Bonus observation:  the white body of the van was 8F-15F cooler than the black plastic moldings around the wheelwells, etc.  I don't know how much color affects the temp vs. shiny paint / matte plastic.
(09-16-2017, 03:36 PM)frater secessus Wrote: [ -> ] . . . Takeaway:  roof insulation may be useful with roof-mounted panels even if living in very mild climates . . .   

Interestingly, even though the roof temperature of a black vehicle is 40º - 50ºF hotter than a white roof in full sun, the interior temperature is only about 10º - 15ºF warmer.  The little bit of insulation in the headliner has that much effect.
I'd call that temperature difference pretty minor considering it's a metal box sitting in the sun. Coat the rest of your roof in elastomeric reflective roof coating.
It will absorb less heat from the sun and then act as a heat sink for the area under the panels. Not that insulation is a bad idea though.

I did the roof coating on mine. In an Arizona summer when the body panels would burn you instantly you could leave your hand on the roof no problem.
The sun was low and filtered through trees. Panel temps were 50F+ less than at full sun in my area. Will test today again under full sun and update the thread.

Most folks have less than 5" gap and so will be more affected.

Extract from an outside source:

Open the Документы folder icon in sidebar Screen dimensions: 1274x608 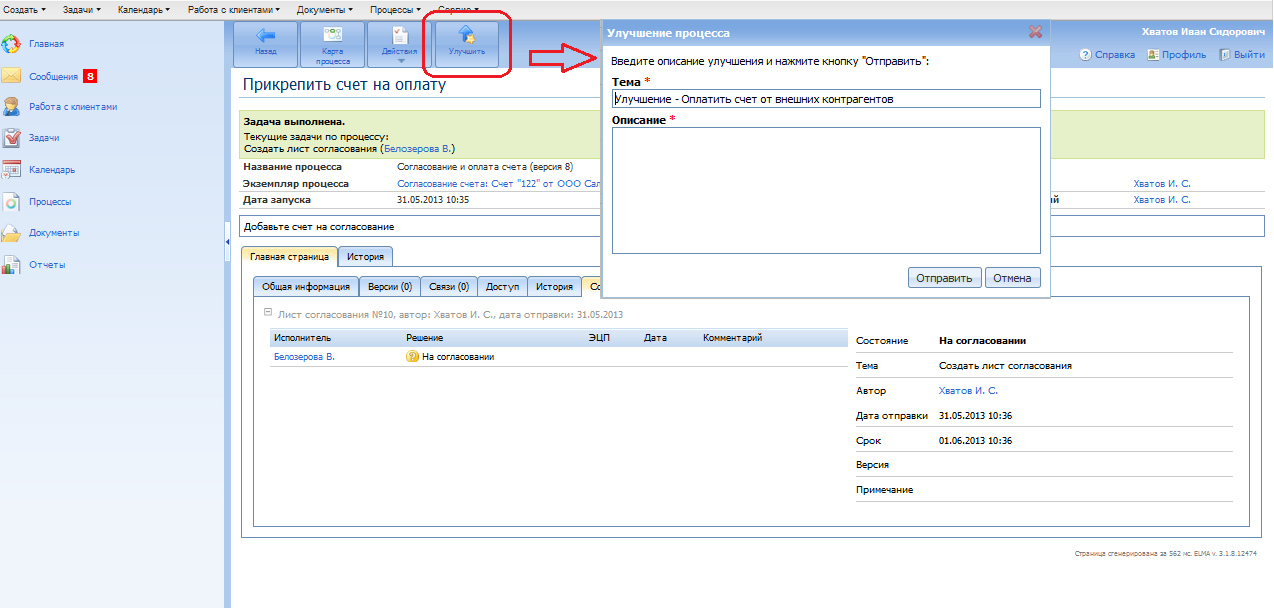pyautogui.click(x=12, y=233)
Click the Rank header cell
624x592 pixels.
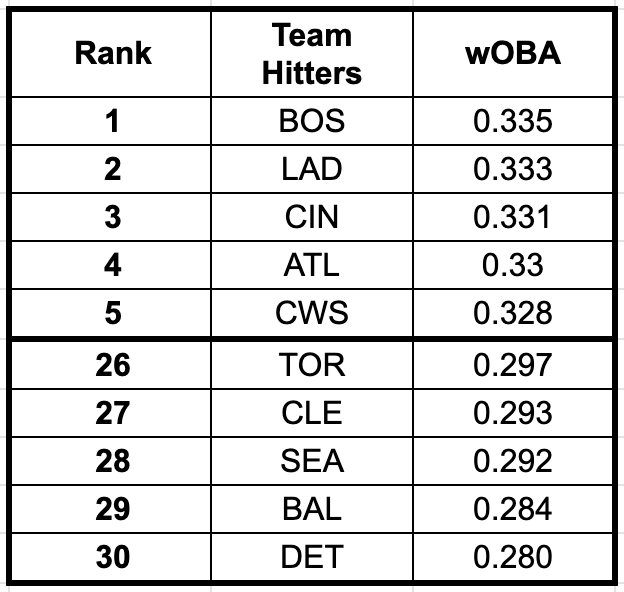click(112, 54)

Sent from my BLU_STUDIO_XL using Tapatalk
this time get a temp reading on the floor in the inside too. remember hot air rises. the 2 degree difference between ambient and the inside ceiling is pretty normal. highdesertranger
For the sake of panel efficiency and longevity you want to get the radiated heat below away asap.

Reflective paint there will keep the roof cooler but put the heat back up into the solar cells, not good.

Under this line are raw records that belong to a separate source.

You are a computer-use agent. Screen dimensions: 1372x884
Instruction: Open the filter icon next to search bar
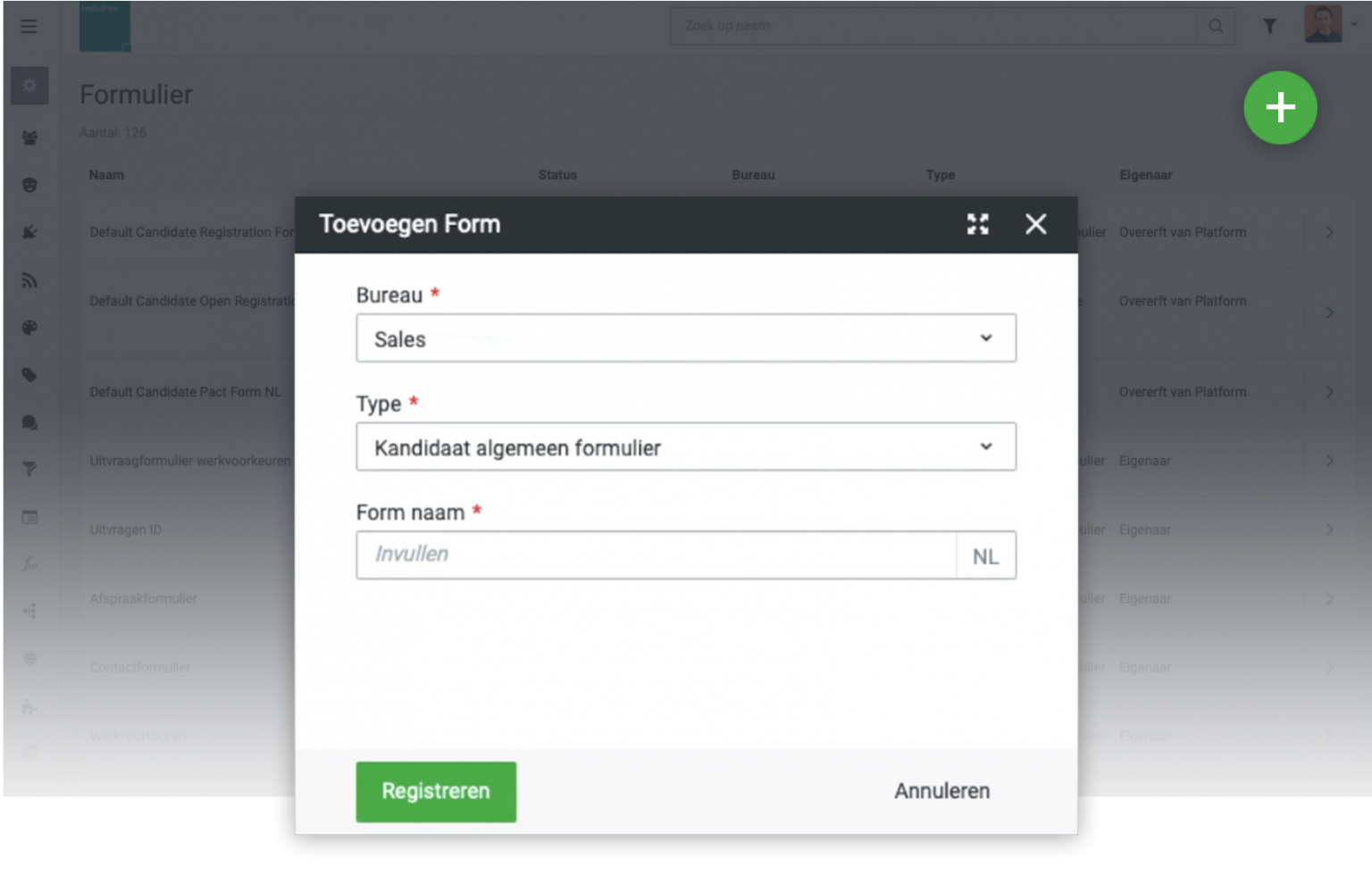coord(1268,26)
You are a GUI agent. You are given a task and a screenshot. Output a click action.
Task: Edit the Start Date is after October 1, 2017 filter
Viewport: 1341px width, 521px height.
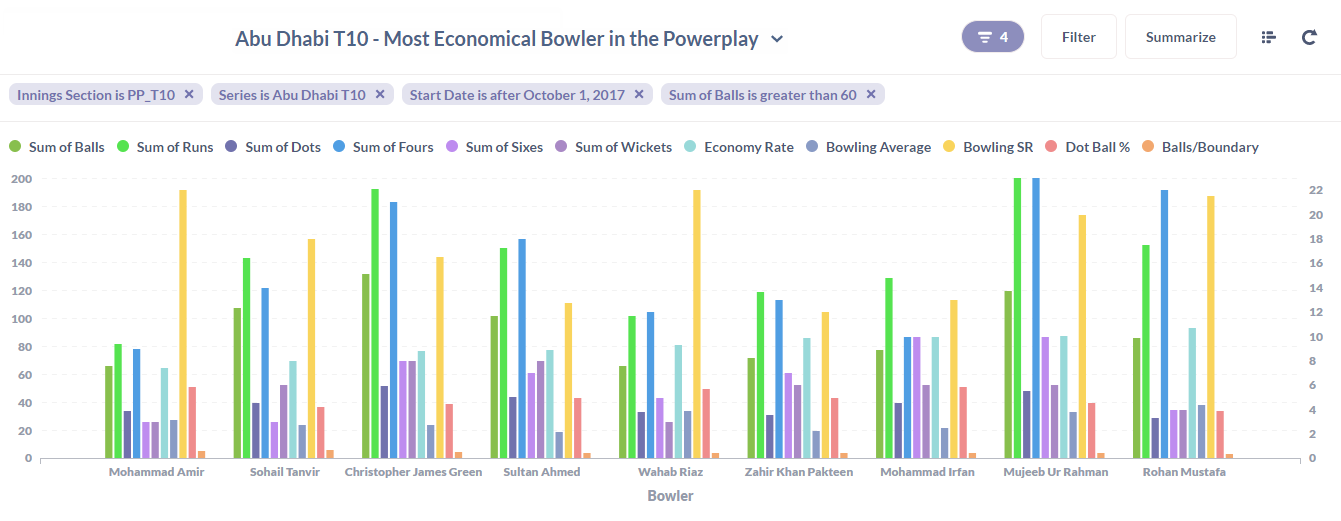click(x=517, y=95)
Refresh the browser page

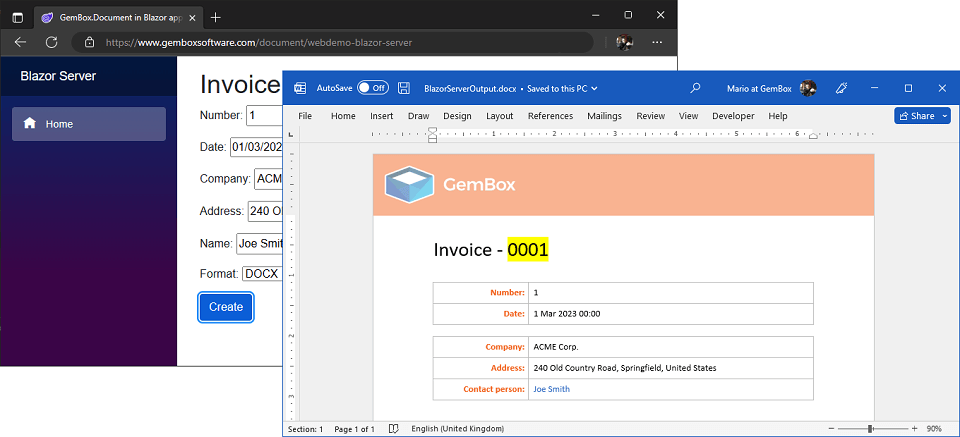click(52, 43)
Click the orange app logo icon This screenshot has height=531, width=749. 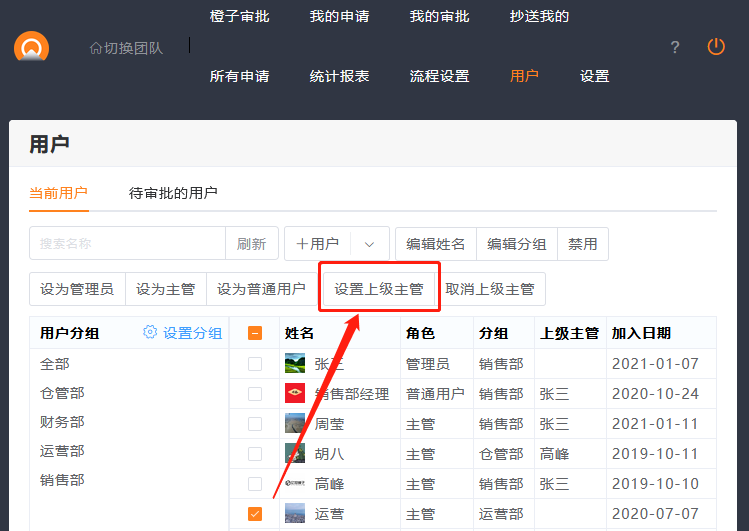click(x=31, y=47)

In theory you'd want a black membrane sitting on the roof under panels, with water circulating within off to a heat sink, aircooled radiator whatever.

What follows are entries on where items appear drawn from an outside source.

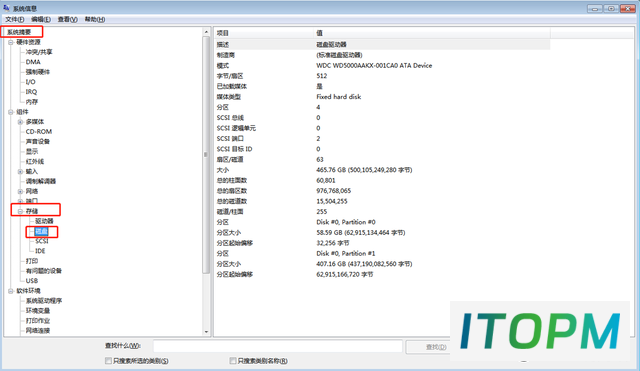The image size is (640, 371).
Task: Click the tree scrollbar up arrow
Action: (206, 32)
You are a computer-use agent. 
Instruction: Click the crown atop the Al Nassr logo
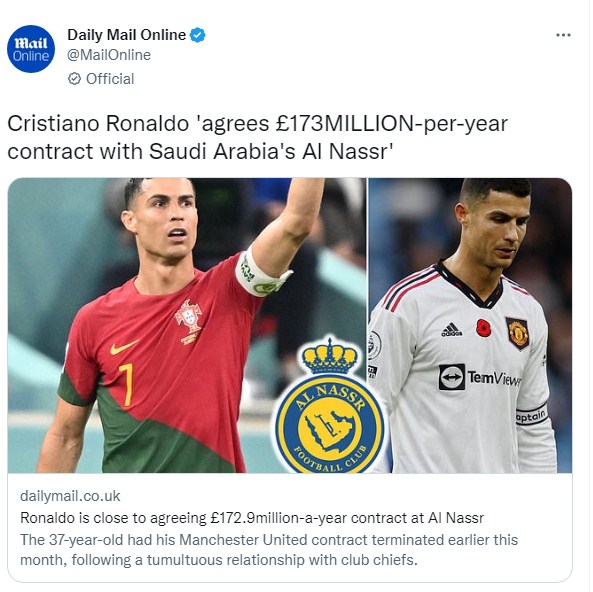[329, 356]
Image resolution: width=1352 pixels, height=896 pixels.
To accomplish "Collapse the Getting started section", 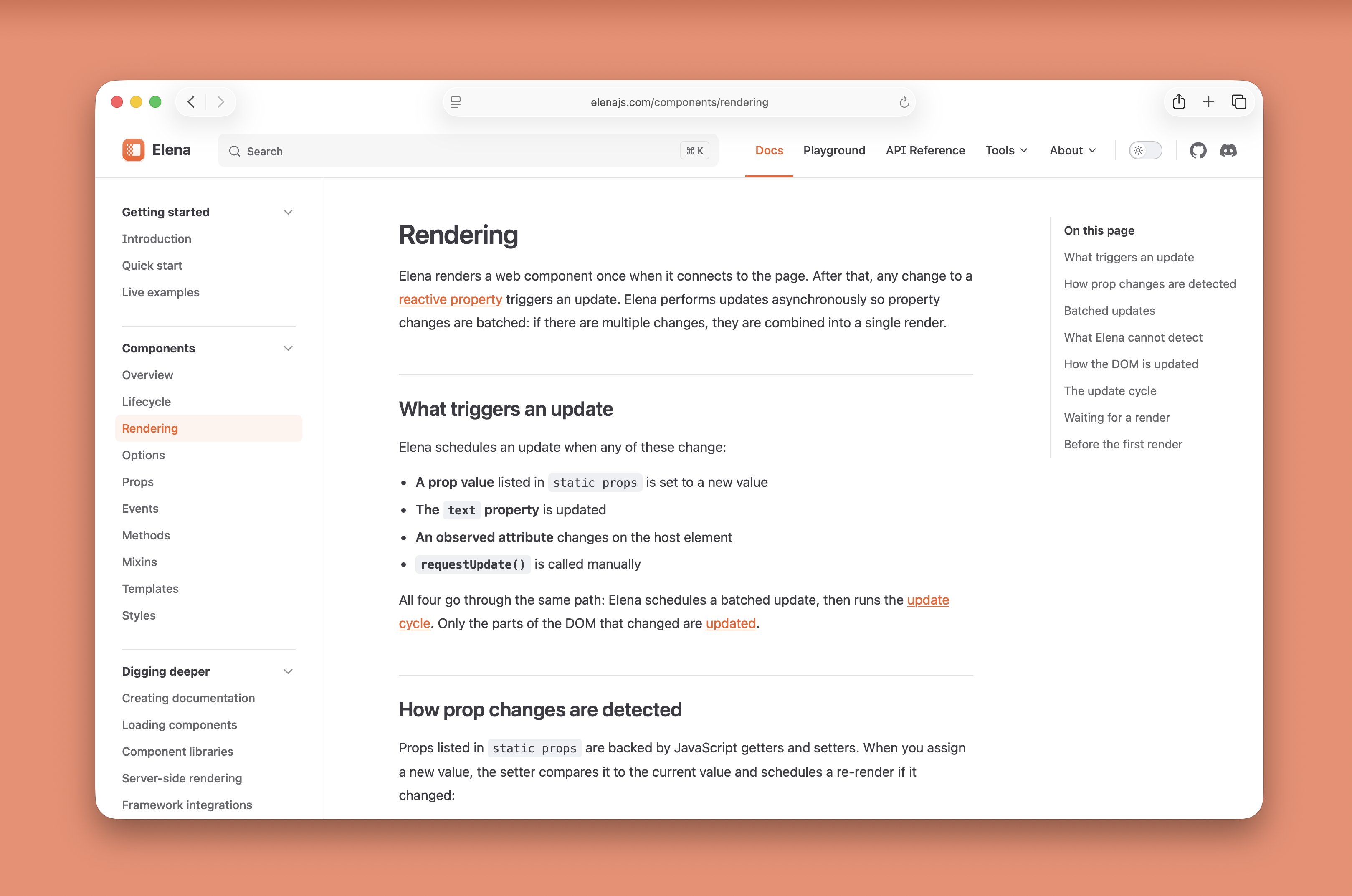I will pyautogui.click(x=288, y=212).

Or just active airflow in the space between would help.
Watercooling the panels could help with their heat AND get water warmed up for human use.  :-)

I do have some additional readings to post later today.  I did check the floor, which was the same as ambient.  I didn't mention it because I have a ~3/4" vanrug thing on the floor.  

[Image: IMG_20170729_141201.png]
Thanks to all participating !
I had considered roof mounted panels might shade the coach. Did not consider them radiating heat downwards...
What height bracket is best ? We'll fabricate them ourselves when I figger a simple way to tilt them for winter use.
Tnx, wheels
(09-18-2017, 07:46 AM)frater secessus Wrote: [ -> ]Watercooling the panels could help with their heat AND get water warmed up for human use
Wow, too true!

An aluminum sheet design purpose-built, come up with a size that fits most common panels.

Thermal bonding pastes the flat panel backing directly to the flat heatsink surface. Water circulates within, not in channels, would create uneven temps, but as a sheet between flat sheets, spacers maybe more thickness where the flow would otherwise be less.

Need to iterate that part of the design using infrared video until the top cells' surface is pretty evenly cooled in 100+° conditions.

Then comes the biggest challenge, getting the cycling liquid cool using a minimum of energy.

I guess a truck radiator's the way to go.

And super-efficient high CFM fan(s).

Hmm, I bet this all has been done before, at least academic tests must be publicly available.

Solar panels that do BOTH:

Solar PV AND Solar Thermal.

Might be time to apply for a patent!